# [EXERCISE AIM]
Recast the lines starting at the one containing "Marktversagen (103, 700)" and ending at the one containing "Reaktanz (112, 363)", both included, as a JSON list of strings with one string per line and blank lines omitted.

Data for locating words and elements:
━━━━━━━━━━━━━━━━━━━━

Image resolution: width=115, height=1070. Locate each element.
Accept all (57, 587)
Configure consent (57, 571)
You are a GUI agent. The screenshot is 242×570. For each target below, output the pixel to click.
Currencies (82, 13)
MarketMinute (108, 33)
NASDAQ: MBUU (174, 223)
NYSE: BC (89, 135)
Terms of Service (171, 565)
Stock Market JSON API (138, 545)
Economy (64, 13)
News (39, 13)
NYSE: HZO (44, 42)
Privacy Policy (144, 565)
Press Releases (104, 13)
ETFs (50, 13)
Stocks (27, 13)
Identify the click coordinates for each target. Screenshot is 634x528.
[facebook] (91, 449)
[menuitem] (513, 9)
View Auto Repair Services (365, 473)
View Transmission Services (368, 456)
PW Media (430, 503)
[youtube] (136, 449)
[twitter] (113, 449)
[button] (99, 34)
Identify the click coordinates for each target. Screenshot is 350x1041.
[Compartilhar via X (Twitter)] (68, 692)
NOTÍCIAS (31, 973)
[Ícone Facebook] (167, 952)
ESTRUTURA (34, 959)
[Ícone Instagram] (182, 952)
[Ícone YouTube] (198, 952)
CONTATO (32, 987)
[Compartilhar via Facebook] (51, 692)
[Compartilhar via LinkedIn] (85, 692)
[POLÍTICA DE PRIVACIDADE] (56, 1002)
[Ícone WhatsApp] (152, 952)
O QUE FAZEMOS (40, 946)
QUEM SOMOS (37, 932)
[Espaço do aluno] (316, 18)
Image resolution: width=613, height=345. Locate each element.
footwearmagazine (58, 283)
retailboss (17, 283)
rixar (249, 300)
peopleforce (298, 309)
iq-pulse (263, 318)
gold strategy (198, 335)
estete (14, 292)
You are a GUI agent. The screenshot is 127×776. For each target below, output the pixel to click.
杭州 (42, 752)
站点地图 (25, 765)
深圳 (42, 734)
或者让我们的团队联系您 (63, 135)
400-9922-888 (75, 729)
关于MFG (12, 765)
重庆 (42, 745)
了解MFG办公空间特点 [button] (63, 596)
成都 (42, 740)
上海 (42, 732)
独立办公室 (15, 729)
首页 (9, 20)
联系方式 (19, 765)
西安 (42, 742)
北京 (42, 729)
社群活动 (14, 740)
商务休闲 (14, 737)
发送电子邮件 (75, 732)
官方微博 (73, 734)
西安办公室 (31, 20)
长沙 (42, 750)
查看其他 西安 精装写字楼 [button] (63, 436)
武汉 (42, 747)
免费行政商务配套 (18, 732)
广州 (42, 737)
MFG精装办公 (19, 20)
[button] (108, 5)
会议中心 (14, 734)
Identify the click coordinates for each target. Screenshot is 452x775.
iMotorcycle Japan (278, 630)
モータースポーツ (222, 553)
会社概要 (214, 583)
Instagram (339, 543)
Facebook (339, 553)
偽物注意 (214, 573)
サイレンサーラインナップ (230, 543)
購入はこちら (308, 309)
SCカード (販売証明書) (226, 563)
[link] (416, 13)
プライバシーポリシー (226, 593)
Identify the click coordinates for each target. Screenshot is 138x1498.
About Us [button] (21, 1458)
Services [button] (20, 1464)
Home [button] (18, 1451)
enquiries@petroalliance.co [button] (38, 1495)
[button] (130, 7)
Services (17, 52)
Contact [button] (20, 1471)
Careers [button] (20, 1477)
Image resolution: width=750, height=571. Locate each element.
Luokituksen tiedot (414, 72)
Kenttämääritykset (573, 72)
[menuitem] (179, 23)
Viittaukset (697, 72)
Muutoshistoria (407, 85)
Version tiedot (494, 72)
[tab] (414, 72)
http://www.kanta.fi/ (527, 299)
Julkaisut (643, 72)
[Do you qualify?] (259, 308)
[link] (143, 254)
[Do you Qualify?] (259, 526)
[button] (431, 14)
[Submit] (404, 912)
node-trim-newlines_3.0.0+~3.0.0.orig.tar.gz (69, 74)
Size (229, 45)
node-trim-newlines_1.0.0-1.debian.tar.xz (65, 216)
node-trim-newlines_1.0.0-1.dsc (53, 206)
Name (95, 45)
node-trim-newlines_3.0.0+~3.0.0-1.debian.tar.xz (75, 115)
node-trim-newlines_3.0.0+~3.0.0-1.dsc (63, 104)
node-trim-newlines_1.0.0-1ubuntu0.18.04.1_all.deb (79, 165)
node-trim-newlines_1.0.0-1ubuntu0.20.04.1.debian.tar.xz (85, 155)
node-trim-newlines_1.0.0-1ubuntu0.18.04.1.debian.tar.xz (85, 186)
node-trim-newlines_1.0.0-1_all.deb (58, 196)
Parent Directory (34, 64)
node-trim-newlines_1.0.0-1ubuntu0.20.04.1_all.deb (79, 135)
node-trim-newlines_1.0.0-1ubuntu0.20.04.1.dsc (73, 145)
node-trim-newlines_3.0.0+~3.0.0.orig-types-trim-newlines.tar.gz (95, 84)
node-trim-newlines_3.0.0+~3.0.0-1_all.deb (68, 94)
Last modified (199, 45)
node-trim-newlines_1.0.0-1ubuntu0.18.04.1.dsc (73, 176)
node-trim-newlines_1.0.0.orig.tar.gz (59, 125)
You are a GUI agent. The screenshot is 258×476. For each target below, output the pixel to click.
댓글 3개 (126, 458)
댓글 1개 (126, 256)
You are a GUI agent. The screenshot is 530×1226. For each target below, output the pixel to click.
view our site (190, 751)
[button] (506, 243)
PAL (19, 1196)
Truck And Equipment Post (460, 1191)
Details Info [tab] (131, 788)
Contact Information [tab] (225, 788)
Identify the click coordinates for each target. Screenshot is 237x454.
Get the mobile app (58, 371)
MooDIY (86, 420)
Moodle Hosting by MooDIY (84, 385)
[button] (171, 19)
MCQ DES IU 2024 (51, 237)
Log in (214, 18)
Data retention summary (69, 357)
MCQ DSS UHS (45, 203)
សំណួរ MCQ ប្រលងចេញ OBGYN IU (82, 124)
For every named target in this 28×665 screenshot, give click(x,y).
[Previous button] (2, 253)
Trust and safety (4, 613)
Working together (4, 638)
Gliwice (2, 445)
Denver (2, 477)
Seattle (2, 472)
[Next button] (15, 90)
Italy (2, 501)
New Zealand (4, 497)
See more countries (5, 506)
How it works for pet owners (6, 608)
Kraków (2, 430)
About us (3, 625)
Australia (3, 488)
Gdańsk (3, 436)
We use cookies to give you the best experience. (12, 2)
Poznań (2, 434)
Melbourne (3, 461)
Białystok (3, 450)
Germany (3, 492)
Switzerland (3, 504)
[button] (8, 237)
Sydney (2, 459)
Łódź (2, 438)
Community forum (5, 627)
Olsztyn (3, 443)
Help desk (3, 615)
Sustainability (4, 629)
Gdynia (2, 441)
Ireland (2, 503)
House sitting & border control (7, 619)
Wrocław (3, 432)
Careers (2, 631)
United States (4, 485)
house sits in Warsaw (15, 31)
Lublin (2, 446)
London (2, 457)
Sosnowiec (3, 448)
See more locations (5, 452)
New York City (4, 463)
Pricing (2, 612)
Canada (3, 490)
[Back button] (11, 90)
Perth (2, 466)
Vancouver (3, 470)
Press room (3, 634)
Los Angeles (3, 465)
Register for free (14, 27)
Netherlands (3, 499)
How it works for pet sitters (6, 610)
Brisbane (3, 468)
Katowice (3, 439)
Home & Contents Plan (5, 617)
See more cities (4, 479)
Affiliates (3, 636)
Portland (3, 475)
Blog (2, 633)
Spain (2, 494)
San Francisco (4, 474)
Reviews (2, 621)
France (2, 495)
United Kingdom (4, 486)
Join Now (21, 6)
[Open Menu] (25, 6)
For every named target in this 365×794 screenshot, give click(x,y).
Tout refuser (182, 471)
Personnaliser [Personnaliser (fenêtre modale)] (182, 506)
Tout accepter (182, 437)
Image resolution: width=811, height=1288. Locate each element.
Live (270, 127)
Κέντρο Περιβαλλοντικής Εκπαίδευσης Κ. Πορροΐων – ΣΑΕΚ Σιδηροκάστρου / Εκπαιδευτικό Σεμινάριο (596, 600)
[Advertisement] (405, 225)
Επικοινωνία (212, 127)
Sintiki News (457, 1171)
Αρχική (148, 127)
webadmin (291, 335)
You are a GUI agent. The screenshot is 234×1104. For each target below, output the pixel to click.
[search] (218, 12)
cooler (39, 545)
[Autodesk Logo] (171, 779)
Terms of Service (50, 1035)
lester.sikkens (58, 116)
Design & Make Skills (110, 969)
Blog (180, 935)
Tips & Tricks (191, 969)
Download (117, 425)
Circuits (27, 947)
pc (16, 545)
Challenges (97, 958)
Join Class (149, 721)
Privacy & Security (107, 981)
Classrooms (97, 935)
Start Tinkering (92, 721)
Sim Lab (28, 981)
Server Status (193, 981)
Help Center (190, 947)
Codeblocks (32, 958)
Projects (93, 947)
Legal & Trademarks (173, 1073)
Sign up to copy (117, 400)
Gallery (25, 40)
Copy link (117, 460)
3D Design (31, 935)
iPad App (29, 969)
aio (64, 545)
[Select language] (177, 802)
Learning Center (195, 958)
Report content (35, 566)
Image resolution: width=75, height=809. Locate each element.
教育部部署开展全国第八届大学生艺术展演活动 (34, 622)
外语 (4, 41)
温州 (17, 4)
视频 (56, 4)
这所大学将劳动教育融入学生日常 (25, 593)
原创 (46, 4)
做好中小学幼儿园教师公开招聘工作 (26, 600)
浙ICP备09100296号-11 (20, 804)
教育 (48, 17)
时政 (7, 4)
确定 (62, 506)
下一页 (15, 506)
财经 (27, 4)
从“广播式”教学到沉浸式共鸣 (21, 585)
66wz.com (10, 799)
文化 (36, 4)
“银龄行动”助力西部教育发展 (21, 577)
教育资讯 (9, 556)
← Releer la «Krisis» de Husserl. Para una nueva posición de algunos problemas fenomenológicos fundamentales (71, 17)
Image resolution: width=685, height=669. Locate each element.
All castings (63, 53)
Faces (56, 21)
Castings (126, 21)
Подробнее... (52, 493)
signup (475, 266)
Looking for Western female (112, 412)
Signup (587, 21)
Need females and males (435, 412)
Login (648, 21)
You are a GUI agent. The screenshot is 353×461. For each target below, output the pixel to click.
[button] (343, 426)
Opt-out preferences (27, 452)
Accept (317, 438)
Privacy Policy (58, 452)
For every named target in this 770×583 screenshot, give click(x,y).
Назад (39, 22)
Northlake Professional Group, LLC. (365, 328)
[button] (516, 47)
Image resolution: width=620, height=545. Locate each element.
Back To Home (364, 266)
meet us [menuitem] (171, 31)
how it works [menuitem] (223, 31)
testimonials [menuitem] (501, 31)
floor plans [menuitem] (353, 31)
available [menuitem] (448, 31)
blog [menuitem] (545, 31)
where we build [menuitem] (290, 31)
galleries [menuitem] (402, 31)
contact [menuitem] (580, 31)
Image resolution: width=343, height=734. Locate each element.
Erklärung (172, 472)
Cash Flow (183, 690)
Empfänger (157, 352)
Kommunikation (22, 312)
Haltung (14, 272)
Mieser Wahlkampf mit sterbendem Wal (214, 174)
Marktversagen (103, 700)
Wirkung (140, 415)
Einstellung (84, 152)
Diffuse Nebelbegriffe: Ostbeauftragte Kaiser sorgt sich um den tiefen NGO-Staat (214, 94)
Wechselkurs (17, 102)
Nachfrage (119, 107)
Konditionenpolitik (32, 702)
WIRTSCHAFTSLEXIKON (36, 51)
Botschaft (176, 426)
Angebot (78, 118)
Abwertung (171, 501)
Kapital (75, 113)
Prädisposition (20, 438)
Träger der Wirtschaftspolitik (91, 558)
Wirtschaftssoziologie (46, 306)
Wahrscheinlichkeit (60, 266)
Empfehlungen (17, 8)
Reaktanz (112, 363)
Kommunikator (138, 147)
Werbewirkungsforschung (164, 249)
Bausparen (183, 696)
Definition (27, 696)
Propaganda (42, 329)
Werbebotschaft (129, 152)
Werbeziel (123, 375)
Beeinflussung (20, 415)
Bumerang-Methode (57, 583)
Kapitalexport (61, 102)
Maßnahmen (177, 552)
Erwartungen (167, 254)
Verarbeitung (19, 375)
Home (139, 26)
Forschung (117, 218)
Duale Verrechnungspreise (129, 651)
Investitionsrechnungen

━━━━━━━━━━━━━━━━━━━━

# [OUTPUT FOR THIS EXERCISE]
[
  "Marktversagen (103, 700)",
  "Wirkung (140, 415)",
  "Einstellung (84, 152)",
  "Diffuse Nebelbegriffe: Ostbeauftragte Kaiser sorgt sich um den tiefen NGO-Staat (214, 94)",
  "Wechselkurs (17, 102)",
  "Nachfrage (119, 107)",
  "Konditionenpolitik (32, 702)",
  "WIRTSCHAFTSLEXIKON (36, 51)",
  "Botschaft (176, 426)",
  "Angebot (78, 118)",
  "Abwertung (171, 501)",
  "Kapital (75, 113)",
  "Prädisposition (20, 438)",
  "Träger der Wirtschaftspolitik (91, 558)",
  "Wirtschaftssoziologie (46, 306)",
  "Wahrscheinlichkeit (60, 266)",
  "Empfehlungen (17, 8)",
  "Reaktanz (112, 363)"
]